Fitting in With Core M

The staggered release of Broadwell is nothing new. Previous releases from Intel has seen them pick a particular market and aim at that first, whether it be tablet, mobile devices, ultrabooks or desktops, with the rest to follow. Core M, Intel’s 4.5 W ‘Broadwell-Y’ part, has been in the market for over a month with designs such as the Lenovo Yoga 3 Pro, although the number of SKUs available as well as worldwide distribution has been relatively slow, with the designs featuring Core M being expensive in terms of casual computing and more premium upgrades. Broadwell-U changes this by opening up the power envelope, and as such Intel sees the market at follows:

The Broadwell-U processors from Intel are aiming to give enough performance from AIO desktop systems to mini desktops, premium mobile applications all through to large 2-in-1s.

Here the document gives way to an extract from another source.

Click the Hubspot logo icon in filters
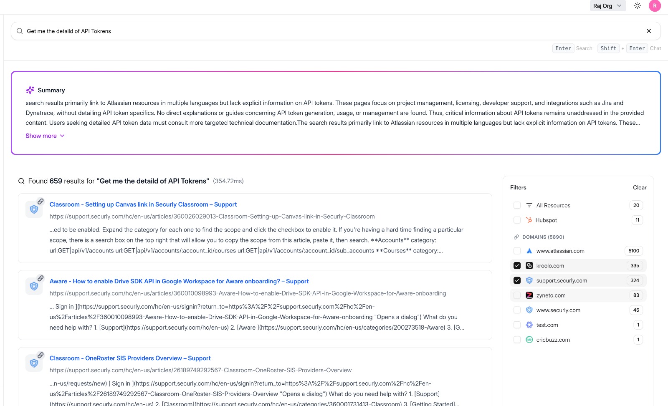The image size is (668, 406). 529,220
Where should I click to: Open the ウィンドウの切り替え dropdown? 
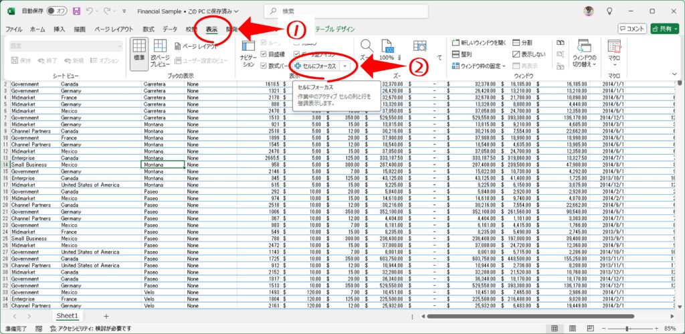(x=584, y=54)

There is some overlap with Core M, particularly with the 7.5W cTDP down elements of the range, but the interesting element will be pricing. The Celerons come in around $100, with the Pentium at $160, but then it gets expensive for Broadwell-U. $275 to $315 covers all the i3 and i5 parts both at 15W and 28W, ending with $393/$426 for the i7 parts. Further to my efficiency comments above, on paper at least the i5-5350U or i5-5250U would seem the most interesting processors of the bunch.

Release Dates

In our conference call with Intel, it was clear that these CPUs are shipping to their partners today. Throughout CES there will be a number of manufacturers announcing their products, and as per the norm Intel allows the partners to introduce their own products, rather than showing examples of where Broadwell-U fits in. However, because Broadwell-U is designed to be pin-compatible with Haswell-U, we might see some manufacturers purely re-releasing some of their designs with the newer CPU and a firmware update.  Nevertheless, Intel is expecting OEM systems with Broadwell-U to start shipping in North America within the month. Designs with Iris graphics, or those featuring Intel based WiGig connectivity, will be more towards the end of Q1. Overall Intel is tracking ‘hundreds of designs’ involving Broadwell, indicating that it will be a significant push to bring 14nm to the market.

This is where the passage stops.